By Glenn Cook
Samuel Brand knew something was wrong when two school secretaries visited his Jackson, Miss., law office in 1998.
Dorothy Carlisle and Charlotte Makamson thought they were entitled to time-and-a-half pay, even though the Oktibbeha County School District had declared all employees exempt from overtime. Carlisle and Makamson, who were retiring, had kept records for the previous two years and wanted to be compensated under the federal Fair Labor Standards Act (FLSA).
"It's not right for school systems to do this," Brand says. "It's just not right. These employees have done the work. And they've earned the money. They've earned it."

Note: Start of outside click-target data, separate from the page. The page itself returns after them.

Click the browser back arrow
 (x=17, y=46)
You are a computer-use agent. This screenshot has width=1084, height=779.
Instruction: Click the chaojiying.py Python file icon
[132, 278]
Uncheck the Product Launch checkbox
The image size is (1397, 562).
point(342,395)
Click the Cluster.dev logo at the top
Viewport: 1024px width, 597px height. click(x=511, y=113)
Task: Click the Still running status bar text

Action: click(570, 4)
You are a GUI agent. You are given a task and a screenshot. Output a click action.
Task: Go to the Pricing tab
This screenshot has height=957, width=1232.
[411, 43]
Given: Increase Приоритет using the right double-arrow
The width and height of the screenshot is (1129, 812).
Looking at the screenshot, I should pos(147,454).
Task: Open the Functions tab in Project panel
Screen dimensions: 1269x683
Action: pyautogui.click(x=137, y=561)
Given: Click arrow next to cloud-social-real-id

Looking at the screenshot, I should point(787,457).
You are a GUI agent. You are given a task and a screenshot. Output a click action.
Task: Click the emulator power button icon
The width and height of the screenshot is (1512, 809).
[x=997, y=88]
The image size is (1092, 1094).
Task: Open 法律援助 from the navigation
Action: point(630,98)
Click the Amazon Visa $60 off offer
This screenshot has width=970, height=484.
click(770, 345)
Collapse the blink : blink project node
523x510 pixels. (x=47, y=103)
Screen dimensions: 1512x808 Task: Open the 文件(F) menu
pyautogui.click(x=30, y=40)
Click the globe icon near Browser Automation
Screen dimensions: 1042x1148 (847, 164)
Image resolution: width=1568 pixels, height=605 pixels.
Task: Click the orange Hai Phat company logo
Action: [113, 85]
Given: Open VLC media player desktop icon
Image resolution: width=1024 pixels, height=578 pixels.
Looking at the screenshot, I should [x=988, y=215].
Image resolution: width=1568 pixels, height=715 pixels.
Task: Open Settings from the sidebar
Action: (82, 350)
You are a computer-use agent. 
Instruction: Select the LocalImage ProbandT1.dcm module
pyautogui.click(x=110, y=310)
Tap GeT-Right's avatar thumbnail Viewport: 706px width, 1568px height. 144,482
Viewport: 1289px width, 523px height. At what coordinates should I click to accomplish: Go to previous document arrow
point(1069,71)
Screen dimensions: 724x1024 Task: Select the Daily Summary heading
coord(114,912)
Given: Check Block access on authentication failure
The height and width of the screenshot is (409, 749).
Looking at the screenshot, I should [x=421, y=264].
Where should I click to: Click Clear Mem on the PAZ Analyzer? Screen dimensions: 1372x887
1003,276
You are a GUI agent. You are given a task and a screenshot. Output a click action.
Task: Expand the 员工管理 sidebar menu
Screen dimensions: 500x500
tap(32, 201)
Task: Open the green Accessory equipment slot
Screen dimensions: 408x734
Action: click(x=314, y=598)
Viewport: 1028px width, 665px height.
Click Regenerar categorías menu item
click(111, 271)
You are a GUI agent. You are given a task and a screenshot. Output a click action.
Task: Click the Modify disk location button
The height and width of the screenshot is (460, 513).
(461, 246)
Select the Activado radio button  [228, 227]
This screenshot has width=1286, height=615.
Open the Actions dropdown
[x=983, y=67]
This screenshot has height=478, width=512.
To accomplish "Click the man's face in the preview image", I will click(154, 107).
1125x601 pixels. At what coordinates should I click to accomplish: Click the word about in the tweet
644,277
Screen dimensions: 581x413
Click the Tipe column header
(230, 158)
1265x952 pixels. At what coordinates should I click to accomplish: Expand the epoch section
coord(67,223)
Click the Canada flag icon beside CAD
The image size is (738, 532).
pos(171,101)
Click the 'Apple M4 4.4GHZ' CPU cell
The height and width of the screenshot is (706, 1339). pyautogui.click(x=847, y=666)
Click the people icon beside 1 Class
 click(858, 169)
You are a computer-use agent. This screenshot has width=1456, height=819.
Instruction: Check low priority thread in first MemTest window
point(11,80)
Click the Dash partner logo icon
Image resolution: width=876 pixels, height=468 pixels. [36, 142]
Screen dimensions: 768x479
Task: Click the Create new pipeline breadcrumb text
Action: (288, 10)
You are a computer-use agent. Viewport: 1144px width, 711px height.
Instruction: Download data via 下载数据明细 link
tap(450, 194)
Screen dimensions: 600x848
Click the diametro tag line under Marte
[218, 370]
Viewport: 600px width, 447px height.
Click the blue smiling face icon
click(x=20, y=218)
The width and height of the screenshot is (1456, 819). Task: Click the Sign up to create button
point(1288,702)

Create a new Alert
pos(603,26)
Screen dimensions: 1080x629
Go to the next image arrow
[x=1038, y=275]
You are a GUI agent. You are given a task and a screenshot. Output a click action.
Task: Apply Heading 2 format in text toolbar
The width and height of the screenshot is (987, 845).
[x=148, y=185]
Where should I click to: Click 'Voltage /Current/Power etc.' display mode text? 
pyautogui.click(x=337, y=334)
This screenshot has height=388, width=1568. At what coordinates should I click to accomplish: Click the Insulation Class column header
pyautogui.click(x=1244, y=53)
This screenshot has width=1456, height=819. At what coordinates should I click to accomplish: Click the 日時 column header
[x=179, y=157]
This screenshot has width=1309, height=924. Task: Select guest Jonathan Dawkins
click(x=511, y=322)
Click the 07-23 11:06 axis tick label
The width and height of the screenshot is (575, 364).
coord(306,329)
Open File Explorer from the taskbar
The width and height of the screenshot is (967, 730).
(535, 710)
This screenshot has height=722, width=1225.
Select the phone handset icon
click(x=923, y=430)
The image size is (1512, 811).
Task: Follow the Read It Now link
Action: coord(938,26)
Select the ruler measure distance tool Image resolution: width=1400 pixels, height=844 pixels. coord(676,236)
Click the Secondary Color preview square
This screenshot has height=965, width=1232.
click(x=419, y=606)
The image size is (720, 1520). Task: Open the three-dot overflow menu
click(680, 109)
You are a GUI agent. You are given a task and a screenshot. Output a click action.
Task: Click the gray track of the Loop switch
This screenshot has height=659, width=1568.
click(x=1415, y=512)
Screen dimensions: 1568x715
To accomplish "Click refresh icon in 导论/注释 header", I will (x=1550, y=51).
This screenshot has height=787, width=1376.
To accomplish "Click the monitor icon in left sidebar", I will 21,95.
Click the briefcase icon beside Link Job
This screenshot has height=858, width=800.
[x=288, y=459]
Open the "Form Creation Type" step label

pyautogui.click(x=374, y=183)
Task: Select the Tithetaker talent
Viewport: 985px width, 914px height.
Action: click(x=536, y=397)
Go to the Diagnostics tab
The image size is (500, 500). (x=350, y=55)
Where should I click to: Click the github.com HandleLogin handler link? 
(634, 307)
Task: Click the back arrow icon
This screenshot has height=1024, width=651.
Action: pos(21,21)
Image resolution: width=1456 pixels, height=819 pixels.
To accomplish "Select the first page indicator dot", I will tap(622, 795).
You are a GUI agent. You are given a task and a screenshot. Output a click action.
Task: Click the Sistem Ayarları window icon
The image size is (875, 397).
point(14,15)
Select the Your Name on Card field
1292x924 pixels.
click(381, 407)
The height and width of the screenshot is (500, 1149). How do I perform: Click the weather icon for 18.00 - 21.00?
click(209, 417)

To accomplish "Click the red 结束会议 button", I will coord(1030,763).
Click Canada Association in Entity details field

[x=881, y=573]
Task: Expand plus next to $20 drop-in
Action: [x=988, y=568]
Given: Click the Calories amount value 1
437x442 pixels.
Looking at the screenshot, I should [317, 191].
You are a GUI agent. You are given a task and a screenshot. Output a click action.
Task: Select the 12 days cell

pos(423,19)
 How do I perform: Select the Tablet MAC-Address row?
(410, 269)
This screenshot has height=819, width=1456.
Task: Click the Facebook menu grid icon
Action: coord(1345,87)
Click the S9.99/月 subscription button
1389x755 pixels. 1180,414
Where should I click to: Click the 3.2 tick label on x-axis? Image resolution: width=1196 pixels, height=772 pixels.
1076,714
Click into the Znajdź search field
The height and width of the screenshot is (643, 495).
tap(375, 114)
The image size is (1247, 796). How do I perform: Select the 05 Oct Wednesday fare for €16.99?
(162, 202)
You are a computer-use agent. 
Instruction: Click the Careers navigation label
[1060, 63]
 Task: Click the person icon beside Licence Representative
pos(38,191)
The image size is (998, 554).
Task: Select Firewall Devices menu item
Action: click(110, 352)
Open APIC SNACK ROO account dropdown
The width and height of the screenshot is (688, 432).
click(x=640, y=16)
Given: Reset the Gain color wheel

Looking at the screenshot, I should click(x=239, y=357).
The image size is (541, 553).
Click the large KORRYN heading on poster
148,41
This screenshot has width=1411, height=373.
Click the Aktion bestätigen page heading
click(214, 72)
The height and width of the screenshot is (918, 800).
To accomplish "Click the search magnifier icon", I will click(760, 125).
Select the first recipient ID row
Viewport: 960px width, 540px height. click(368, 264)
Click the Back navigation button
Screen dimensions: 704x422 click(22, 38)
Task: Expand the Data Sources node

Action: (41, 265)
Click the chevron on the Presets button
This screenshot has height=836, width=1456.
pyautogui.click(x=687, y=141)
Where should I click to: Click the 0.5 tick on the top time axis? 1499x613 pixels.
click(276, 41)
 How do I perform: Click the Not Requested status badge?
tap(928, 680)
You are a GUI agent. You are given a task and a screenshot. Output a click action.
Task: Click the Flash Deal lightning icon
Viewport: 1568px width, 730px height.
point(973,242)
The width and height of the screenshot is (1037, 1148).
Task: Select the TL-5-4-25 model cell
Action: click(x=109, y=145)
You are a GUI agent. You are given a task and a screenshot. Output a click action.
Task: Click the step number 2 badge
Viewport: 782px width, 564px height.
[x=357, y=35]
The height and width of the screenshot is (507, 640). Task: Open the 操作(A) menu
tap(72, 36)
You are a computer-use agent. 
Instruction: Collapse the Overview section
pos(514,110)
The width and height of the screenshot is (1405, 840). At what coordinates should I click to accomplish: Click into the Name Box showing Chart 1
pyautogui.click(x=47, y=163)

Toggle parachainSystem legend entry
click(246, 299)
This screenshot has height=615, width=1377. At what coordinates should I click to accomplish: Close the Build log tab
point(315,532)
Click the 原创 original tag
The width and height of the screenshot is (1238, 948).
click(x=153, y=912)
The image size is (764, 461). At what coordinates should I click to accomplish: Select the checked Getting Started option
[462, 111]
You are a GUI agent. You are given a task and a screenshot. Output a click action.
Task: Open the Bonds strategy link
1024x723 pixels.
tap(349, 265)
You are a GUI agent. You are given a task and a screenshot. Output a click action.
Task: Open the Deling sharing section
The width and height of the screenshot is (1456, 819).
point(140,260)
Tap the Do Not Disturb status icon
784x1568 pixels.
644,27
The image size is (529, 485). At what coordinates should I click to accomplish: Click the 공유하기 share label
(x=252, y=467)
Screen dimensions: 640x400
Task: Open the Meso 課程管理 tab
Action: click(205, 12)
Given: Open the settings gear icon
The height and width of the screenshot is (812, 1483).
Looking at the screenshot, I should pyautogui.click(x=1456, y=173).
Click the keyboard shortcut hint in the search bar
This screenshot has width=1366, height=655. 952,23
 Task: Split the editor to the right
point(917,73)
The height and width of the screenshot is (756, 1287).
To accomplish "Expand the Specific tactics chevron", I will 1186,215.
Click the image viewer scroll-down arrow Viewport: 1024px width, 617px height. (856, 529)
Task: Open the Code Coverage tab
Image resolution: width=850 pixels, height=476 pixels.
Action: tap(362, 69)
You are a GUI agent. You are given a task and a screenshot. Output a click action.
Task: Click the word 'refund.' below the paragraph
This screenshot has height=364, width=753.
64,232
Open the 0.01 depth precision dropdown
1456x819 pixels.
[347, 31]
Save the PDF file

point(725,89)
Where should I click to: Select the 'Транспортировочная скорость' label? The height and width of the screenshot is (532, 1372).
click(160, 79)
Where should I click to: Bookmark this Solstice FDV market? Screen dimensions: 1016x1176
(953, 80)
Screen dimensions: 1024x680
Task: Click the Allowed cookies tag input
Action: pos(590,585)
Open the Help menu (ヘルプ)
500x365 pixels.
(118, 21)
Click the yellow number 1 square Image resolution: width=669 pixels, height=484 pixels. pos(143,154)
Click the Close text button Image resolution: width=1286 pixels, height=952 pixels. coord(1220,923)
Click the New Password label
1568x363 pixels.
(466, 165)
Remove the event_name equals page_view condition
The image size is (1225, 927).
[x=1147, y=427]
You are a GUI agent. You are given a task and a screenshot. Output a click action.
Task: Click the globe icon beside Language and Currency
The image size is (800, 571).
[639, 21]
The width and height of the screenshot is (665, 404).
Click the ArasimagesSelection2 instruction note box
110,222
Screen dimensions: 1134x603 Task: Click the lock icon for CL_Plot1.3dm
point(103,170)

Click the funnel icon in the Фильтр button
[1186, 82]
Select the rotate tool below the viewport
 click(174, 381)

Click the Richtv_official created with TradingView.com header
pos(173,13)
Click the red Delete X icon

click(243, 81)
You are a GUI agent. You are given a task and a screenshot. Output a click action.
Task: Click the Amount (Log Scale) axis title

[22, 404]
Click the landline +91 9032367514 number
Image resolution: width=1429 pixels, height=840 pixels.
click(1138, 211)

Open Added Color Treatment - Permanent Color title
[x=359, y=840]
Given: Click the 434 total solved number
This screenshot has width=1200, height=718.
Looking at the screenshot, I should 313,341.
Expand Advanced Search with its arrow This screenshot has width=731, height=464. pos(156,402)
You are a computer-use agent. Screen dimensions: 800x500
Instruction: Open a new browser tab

Brand knew the secretaries -- along with other nonexempt or classified positions such as custodians, bus drivers, and teacher aides -- were subject to wage-and-hour laws. So he wrote a letter to the school board and then filed a lawsuit. Twenty-two Oktibbeha County employees soon joined, and the School Litigation Group (SLG) was born.
Thousands of lawsuits later, the SLG has branched out into at least 10 states, with more being added every month. Mississippi, with 6,000 claims filed in 105 of the state's 152 school districts, has seen its court system clogged by the flurry of litigation. And school districts, both large and small, have spent millions to settle the lawsuits and pay employees for lost wages.